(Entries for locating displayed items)
----

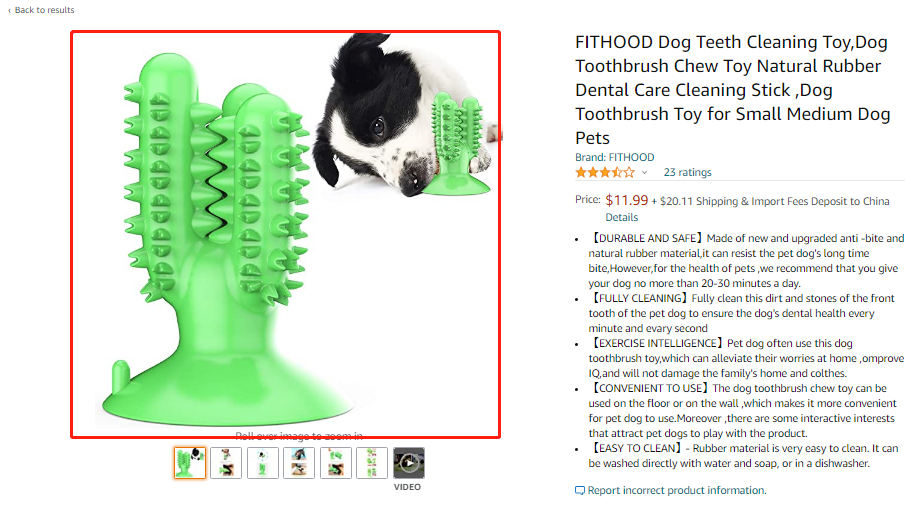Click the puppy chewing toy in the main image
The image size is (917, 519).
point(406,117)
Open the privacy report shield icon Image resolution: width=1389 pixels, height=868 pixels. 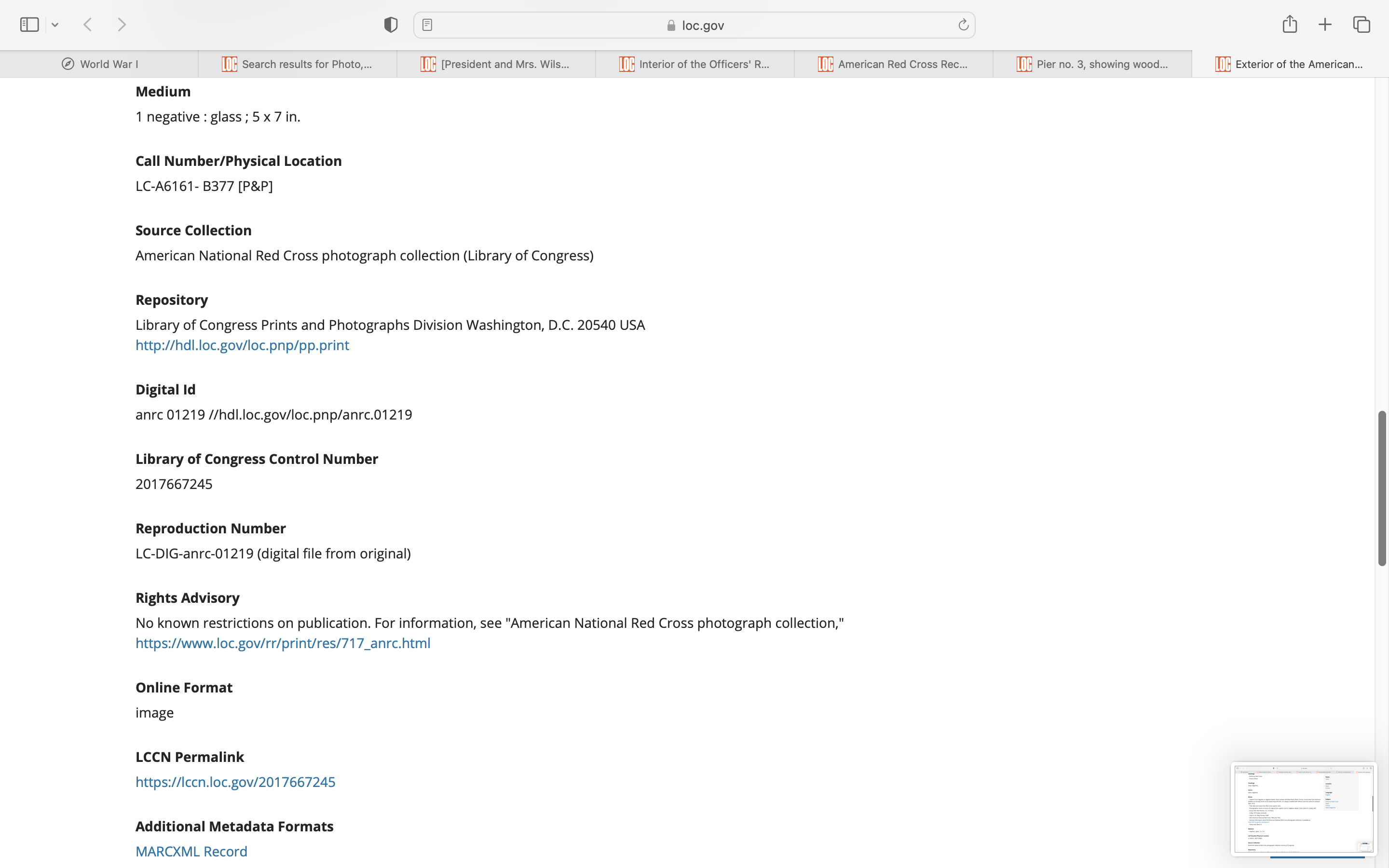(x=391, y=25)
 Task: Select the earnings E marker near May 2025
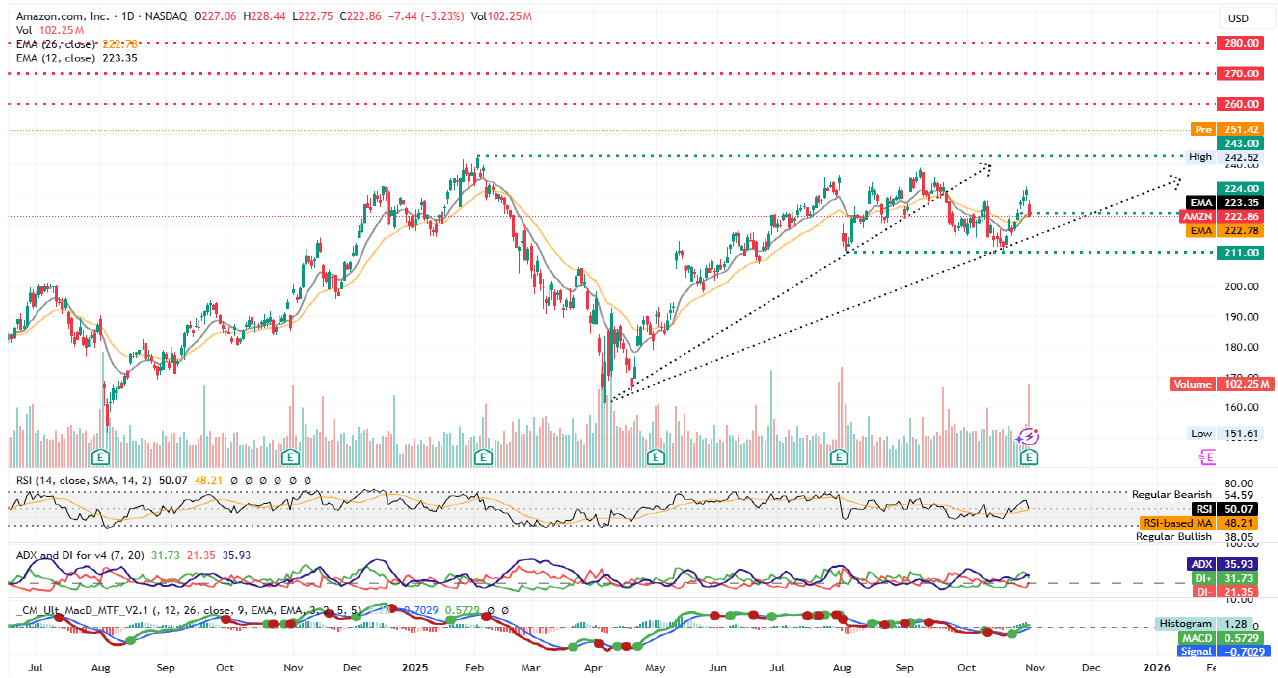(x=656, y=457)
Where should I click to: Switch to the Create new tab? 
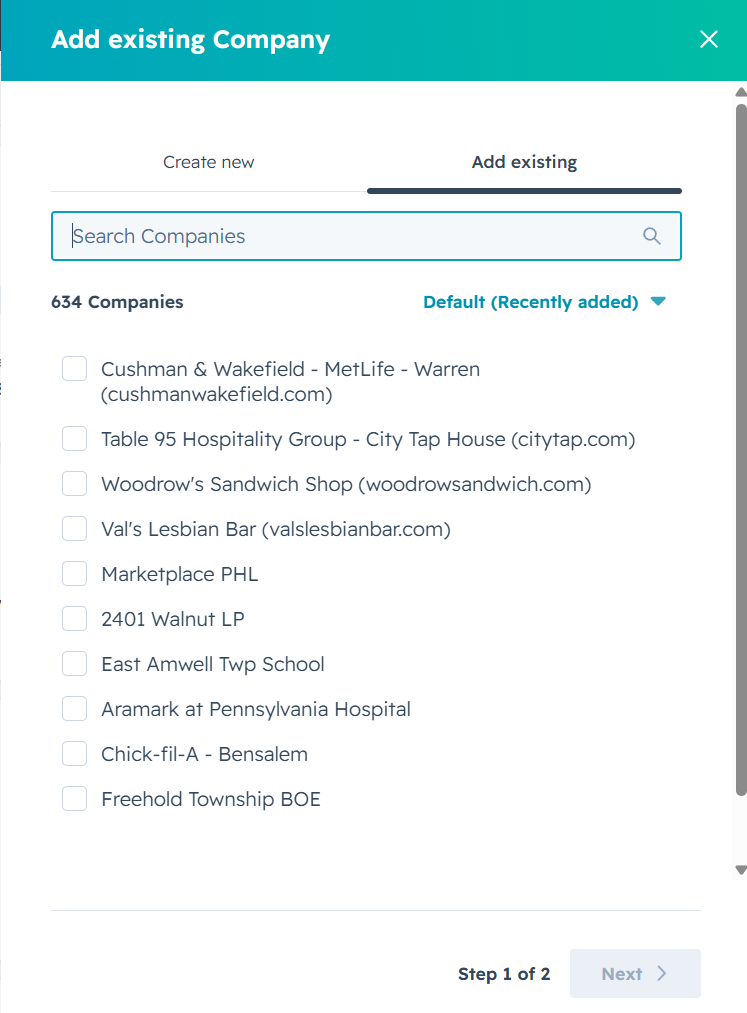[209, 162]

----

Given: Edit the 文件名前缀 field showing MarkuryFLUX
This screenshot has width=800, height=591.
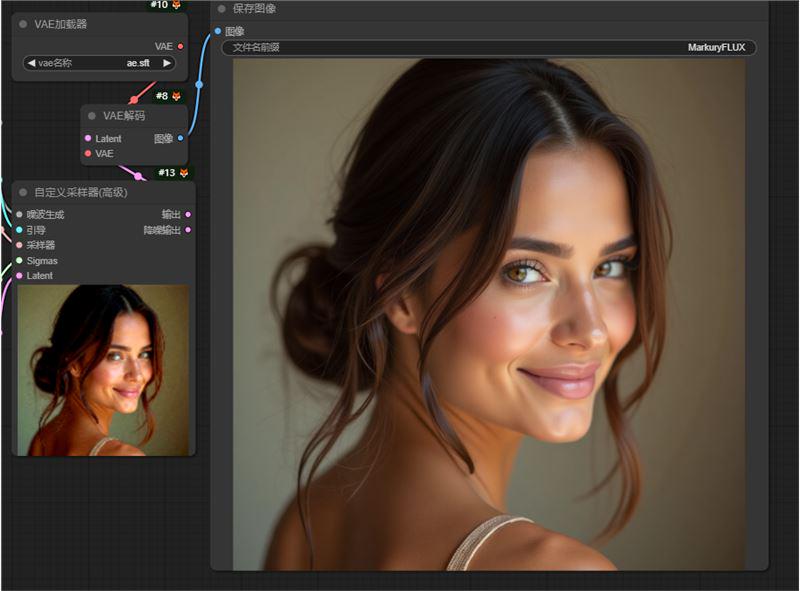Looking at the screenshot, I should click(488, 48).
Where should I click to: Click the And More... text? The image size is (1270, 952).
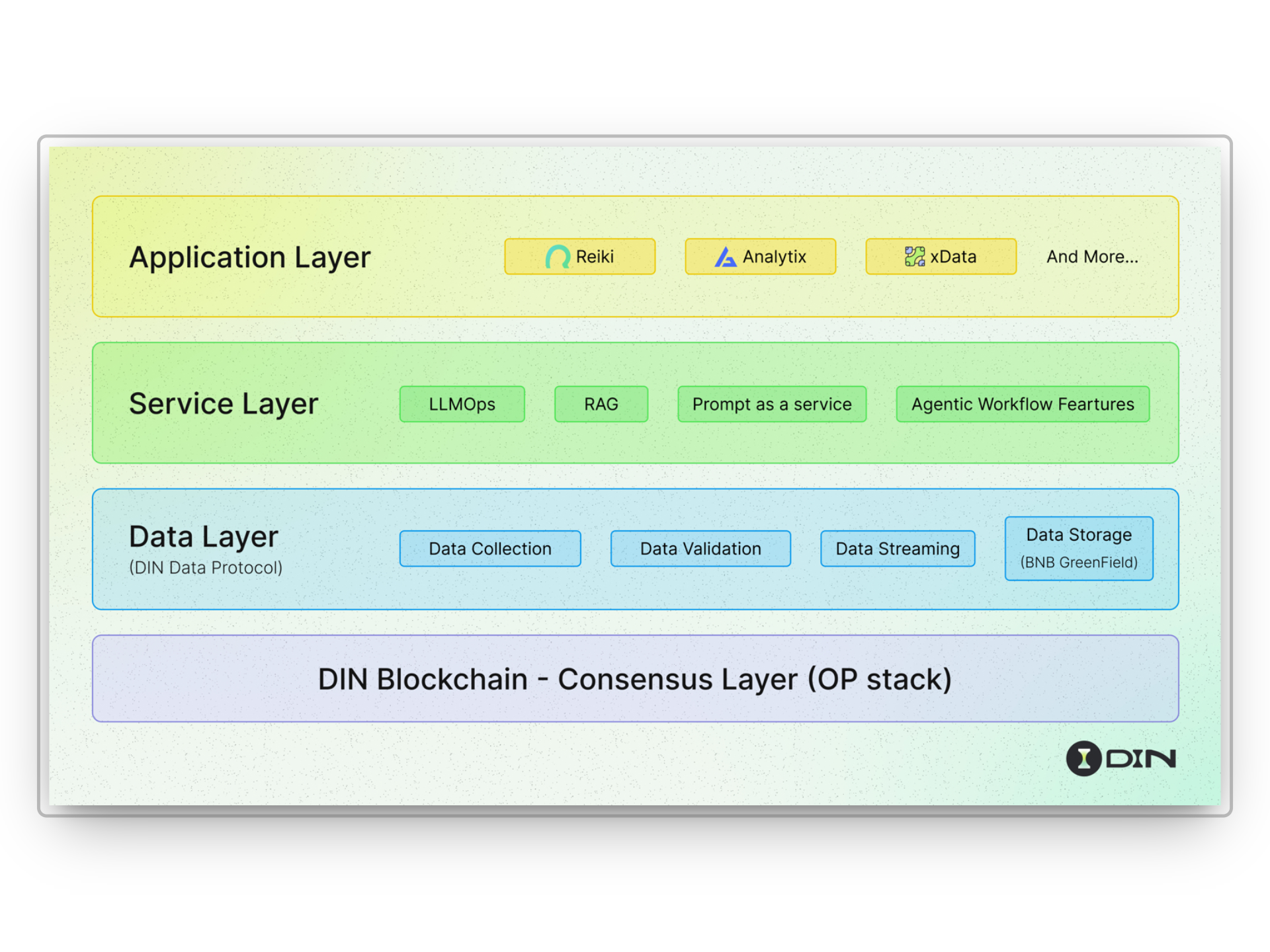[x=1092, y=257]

----

### THE TASK
Copy out the entries beginning at the line that contains "Where should I click to: Click" and ending after the line that contains "[x=1092, y=257]", and leave the pictures out of your answer.

### RESULT OF THIS TASK
Where should I click to: Click the And More... text? The image size is (1270, 952).
[x=1092, y=257]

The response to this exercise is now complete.